Qatar defends its deeply problematic human rights record by pointing to the fact that many of the expatriate workers come from extremely poor countries and working in Qatar makes an enormous difference to securing their families livelihood.
However, the abhorrent working conditions and cut-throat contracts they are forced to sign effectively change their status from human being to private property of wealthy Qataris. They have no rights, no protection, no value. If they die, they are simply being replaced with another condemned soul.
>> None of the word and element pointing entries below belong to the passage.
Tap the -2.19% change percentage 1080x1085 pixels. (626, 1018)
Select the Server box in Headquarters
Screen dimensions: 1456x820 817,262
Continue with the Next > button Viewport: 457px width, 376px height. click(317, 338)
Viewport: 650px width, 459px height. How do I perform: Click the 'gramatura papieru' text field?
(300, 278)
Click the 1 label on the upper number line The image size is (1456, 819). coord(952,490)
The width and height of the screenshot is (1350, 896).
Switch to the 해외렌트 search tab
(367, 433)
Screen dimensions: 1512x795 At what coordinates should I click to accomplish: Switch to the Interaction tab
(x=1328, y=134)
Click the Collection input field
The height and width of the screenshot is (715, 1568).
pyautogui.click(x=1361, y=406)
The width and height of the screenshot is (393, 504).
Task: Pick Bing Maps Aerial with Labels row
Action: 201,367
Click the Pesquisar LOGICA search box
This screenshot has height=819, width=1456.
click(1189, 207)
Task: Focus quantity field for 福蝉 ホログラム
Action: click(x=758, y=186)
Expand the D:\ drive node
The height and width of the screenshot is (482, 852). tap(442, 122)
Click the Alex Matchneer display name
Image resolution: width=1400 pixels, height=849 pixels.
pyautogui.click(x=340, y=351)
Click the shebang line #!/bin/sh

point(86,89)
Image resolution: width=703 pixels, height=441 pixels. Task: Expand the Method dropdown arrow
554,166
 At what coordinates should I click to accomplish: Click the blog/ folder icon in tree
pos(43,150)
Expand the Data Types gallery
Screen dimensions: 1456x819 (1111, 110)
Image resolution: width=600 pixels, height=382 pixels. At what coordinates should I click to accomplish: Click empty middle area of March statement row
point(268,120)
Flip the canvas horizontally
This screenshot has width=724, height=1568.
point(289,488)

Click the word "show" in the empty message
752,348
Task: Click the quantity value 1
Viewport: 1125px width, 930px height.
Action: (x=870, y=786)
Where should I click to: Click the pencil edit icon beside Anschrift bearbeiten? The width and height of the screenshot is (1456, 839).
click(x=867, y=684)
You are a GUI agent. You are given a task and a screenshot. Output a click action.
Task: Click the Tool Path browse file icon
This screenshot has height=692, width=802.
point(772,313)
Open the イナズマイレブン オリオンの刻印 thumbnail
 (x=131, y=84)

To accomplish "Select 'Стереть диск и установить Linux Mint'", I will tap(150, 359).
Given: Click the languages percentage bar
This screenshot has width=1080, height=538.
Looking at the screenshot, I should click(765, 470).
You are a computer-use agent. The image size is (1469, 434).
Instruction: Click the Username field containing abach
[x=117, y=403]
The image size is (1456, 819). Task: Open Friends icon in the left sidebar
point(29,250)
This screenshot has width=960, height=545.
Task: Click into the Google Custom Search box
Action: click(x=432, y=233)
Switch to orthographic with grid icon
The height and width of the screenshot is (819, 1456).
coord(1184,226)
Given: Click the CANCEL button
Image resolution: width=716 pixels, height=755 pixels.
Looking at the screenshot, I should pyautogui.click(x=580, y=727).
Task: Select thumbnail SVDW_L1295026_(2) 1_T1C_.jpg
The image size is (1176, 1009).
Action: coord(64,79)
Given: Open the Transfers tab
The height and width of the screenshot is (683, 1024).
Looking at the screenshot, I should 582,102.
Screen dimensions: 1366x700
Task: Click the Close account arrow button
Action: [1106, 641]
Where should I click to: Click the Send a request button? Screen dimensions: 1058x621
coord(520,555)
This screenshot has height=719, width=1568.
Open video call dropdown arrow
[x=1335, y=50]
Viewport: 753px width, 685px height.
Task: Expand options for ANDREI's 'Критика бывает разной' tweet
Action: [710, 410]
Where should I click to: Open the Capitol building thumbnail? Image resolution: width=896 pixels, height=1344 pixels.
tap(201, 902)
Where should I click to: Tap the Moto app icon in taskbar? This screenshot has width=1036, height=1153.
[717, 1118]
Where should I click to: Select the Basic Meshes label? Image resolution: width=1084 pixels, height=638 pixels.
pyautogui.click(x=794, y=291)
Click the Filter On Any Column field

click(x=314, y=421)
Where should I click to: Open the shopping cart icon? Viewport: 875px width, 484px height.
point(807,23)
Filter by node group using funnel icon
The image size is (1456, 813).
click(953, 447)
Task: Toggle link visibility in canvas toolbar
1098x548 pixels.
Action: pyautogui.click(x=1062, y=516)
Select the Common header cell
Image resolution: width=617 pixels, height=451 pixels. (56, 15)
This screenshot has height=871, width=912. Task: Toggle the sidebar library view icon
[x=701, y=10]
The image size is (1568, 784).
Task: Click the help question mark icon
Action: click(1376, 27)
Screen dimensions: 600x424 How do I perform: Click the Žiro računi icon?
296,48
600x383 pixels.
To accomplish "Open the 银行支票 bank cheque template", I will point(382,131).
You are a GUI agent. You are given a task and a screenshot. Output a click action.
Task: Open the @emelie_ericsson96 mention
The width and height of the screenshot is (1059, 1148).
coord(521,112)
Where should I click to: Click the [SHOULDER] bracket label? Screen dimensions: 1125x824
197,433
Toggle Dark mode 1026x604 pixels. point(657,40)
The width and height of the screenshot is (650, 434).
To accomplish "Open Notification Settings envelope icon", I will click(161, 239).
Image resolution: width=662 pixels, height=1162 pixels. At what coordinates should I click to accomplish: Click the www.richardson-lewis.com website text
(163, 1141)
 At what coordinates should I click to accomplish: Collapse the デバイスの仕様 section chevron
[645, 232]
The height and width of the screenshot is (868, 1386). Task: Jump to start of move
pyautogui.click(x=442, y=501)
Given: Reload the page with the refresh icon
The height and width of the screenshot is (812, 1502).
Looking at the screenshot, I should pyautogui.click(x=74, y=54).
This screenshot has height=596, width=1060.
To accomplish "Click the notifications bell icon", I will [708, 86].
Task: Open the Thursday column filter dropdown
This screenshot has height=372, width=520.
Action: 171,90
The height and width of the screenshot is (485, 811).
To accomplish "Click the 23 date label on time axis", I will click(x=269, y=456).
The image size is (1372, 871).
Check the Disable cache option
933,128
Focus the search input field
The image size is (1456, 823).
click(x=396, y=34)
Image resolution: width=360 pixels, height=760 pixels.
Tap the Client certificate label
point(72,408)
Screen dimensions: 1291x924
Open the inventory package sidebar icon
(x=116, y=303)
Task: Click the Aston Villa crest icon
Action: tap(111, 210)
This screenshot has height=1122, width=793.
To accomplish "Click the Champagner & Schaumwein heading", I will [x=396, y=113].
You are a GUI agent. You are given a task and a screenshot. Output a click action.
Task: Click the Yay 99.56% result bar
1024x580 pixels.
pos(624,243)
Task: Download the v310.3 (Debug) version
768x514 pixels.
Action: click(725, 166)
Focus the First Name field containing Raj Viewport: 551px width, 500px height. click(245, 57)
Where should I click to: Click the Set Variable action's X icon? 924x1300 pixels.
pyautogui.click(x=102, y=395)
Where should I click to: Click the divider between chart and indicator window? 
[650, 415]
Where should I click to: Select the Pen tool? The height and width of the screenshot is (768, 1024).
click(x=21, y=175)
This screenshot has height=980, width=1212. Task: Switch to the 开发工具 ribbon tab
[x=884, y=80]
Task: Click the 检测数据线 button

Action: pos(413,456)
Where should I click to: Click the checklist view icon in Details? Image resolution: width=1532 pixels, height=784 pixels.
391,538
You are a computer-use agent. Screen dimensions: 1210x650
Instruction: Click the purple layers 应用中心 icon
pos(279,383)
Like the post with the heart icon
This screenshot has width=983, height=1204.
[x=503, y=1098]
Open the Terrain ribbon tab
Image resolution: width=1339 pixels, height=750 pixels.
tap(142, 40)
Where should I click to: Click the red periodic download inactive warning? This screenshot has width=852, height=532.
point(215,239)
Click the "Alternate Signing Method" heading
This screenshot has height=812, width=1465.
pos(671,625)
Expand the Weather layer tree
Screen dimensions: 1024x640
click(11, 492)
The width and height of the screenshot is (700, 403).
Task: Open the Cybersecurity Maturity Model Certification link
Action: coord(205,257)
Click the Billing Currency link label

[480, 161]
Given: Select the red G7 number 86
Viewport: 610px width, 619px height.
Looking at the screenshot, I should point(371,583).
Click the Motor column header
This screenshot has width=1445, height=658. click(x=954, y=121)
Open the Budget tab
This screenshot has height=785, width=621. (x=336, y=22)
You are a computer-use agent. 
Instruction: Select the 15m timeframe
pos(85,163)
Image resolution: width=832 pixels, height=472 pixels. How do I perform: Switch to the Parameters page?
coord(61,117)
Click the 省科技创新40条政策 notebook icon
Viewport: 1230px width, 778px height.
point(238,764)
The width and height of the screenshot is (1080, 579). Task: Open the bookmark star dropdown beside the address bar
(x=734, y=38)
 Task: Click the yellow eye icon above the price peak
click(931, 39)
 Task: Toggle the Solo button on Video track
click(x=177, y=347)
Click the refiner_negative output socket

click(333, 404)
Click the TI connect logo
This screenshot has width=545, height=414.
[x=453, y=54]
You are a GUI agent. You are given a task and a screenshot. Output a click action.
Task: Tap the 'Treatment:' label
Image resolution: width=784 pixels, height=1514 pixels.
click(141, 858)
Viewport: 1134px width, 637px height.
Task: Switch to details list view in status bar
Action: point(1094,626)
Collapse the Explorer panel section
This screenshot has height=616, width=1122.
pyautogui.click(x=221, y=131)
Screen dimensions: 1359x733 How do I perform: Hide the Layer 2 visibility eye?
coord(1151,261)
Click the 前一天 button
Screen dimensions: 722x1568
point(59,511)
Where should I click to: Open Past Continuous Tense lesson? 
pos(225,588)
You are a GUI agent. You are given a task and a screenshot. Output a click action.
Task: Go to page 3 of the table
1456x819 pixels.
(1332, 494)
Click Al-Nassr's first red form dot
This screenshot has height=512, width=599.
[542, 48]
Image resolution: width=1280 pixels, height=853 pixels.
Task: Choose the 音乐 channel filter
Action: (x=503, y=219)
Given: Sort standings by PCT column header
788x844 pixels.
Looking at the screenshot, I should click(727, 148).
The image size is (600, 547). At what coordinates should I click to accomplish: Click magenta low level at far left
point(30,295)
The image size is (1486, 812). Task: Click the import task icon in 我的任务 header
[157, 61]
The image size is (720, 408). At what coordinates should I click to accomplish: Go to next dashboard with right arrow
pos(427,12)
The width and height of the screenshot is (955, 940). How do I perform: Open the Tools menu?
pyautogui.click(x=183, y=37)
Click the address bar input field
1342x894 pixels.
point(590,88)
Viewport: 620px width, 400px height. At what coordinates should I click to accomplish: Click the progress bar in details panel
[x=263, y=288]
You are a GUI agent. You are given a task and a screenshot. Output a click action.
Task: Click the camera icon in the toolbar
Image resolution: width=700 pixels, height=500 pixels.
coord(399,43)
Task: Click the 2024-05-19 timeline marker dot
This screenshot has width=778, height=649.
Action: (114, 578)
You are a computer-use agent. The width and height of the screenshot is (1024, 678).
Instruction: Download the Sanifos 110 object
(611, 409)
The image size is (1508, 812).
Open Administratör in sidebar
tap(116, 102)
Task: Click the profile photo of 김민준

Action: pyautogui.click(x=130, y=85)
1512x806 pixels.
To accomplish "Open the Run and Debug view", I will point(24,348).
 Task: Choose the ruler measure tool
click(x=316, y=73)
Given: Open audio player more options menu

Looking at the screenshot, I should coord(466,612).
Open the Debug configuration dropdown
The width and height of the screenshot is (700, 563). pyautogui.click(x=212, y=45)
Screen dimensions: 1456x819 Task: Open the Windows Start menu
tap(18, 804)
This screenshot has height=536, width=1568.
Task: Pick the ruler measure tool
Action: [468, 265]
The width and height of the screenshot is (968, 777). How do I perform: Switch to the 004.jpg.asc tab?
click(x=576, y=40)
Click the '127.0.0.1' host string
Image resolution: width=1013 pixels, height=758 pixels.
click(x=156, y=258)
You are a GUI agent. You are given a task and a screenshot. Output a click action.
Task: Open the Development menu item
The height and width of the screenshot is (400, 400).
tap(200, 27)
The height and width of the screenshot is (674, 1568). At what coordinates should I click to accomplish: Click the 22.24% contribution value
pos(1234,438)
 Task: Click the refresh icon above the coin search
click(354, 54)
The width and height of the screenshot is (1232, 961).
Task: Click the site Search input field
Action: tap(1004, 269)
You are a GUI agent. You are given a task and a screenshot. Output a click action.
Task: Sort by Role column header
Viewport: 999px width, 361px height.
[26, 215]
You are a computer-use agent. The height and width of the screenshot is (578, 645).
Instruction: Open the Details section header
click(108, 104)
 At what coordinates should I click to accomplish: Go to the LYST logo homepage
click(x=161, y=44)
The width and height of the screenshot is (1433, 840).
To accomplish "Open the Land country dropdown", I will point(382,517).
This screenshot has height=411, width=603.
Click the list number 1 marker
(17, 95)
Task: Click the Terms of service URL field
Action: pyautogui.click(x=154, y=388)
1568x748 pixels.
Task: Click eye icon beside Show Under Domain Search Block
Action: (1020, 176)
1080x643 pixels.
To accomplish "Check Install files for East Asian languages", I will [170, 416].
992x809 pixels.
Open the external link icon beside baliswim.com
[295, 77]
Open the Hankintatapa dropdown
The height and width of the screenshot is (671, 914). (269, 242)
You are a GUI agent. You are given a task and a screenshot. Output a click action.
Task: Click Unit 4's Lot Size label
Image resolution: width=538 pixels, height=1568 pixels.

Domestic workers, mostly women, are deprived of their passports, wages and days off and remain at particular risk of exploitation and sexual abuse at the hands of their owners. The Philippine Overseas Labour Office (POLO) had to shelter more than 600 runaway maids in the first six months of 2013 alone. A long-proposed law to protect domestic workers' rights continues to be delayed.
The dominant form of modern-day slavery is present in the sky-rocketing construction sector, reflecting the demand for cheap labour to build the lavish infrastructure for the 2022 FIFA Tournament and National Vision 2030. The World Cup, in other words, will be held on football pitches stained with the blood of migrant workers. The International Trade Union Confederation estimates that 4,000 workers will die in Qatar by the time the World Cup is taking place.
Many Qataris are aware of the dire situation in their country, but speaking out against the monarchy comes at enormous personal cost. A poem critical of the royals can bring you a life sentence in jail. Mohammed al-Ajami was arrested in 2011 over a poem that the court found had insulted the former emir and urged the overthrow of the government. Among offending passages from one of al-Ajami's poems was the line: "If the sheikhs cannot carry out justice, we should change the power." He was only pardoned by the current emir in 2016 after an international campaign for his release.
While Qatar aggressively pours billions of dollars into Western economies to buy leverage — it has already invested £40 billion in the United Kingdom and has previously announced that it intends to invest $35 billion in unspecified projects in the United States from 2016 to 2021 — the appalling human rights abuse is largely being ignored by Western policy-makers.
International pressure must be applied. Qatar's rift with other Arab states is a good opportunity to rethink our allegiance with the emirate and do the right thing: hold the slave owners accountable for their crimes.
Block is president and CEO of The Israel Project.